Tom: Playing with words? That's it! This whole Grid thing -- it's a giant
SCRABBLE BOARD!
>"I mean, it just seems like when you make something, it really is real!
>What's so hard to accept about that? What's so dangerous about it?"
> "Because you can get lost in dreams, then," Jason said. "When you
>start believing in illusions, you lose all touch with reality.
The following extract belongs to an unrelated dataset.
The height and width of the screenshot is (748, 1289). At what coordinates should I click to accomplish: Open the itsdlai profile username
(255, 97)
Mike: You start thinking you're a pirate and that you've revolutionized the
literary world by sticking some doggerel on the web and calling yourself
Reality.
>You become so you can't distinguish your own fantasies from the truth of
>this Grid here," he tapped the ground with his shoe. "This is real, beyond
>all question. This world exists, a priori,
Crow: Is that anything like al dente?
>before anything. And we exist too.
Tom [muffled voice in crowd]: "I don't."
>But all the other things we make are ephemeral and disappear as readily as
>they appear. The abillity to distinguish truth from illusion is an
>essential part of one's self. It keeps you sane. If you start accepting,
>even in just an intellectual sense, that these things exist, you open your
>mind up for anything."
Crow: "Before long you'll be smokin' reefer and covering yourself with
chocolate syrup and having mustachioed men in leather thongs licking it
off and... mmmmm, chocolate..."
> "What's the deal with the campfire and going back to the living
>world, then?" David asked. Jason shrugged his shoulders.
Tom: What, was Neal afraid we might think he shrugged his hips? Yeesh.
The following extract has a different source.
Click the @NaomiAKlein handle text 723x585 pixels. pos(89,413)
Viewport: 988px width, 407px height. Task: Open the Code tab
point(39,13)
> "Frankly, I don't think that's real either. Sort of a group
>hallucination."
Crow: Oh, you mean like the big floating pig at Pink Floyd concerts.
> "Christ," Flint said. "You really are a downer.
Tom [muttering]: "Portrait of insanity an' I got a loyalty t' defend every
contrary..."
>Don't you believe in anything?
Crow [Jason]: "Well, I believe the children are our future -- teach them
well, and let them lead the way..."
>I think David hit it right on the nail when he said that the reason your
>Grid world -- this Grid world -- is so empty is simply because you refuse
>to believe in anything else. Except for your strange ideas about God.
Mike: "Why do you keep insisting that God lives on an aircraft carrier in
the South Pacific? We've =checked= all the aircraft carriers! He's not
there!"
>You're like the worst skeptic ever invented. What's =wrong= with
>opening your mind?"
Crow [Jason]: "Because, don't you understand -- the chocolate--"
>Flint's demeanor grew serious. David noticed that the beer can, which
>Flint had never even cracked open, was quietly vanished from Flint's hand.
Tom [David]: "Aw, man! What a waste of perfectly good =booze=!"
> "Has it ever occurred to you that we're not really dead?" Flint said.
> "What?" Jennifer spoke up. "What kind of crap is that? We all died.
>We all =remember= dying! I had a stroke, you had a heart attack, Jason got
>shot--"
Crow: Cool! That sounds pretty exciting! Let's hear about that!
Mike: I don't think it's gonna happen, my friend.
> "Actually," Flint grinned, "I put it that way for dramatic effect.
>What I mean is that we're not fully dead yet.
Crow [British]: "We're getting better!"
>Jason maintains that we should all just sit here waiting for something to
>happen, like Christ to finally show up and tell us what to do or whatever.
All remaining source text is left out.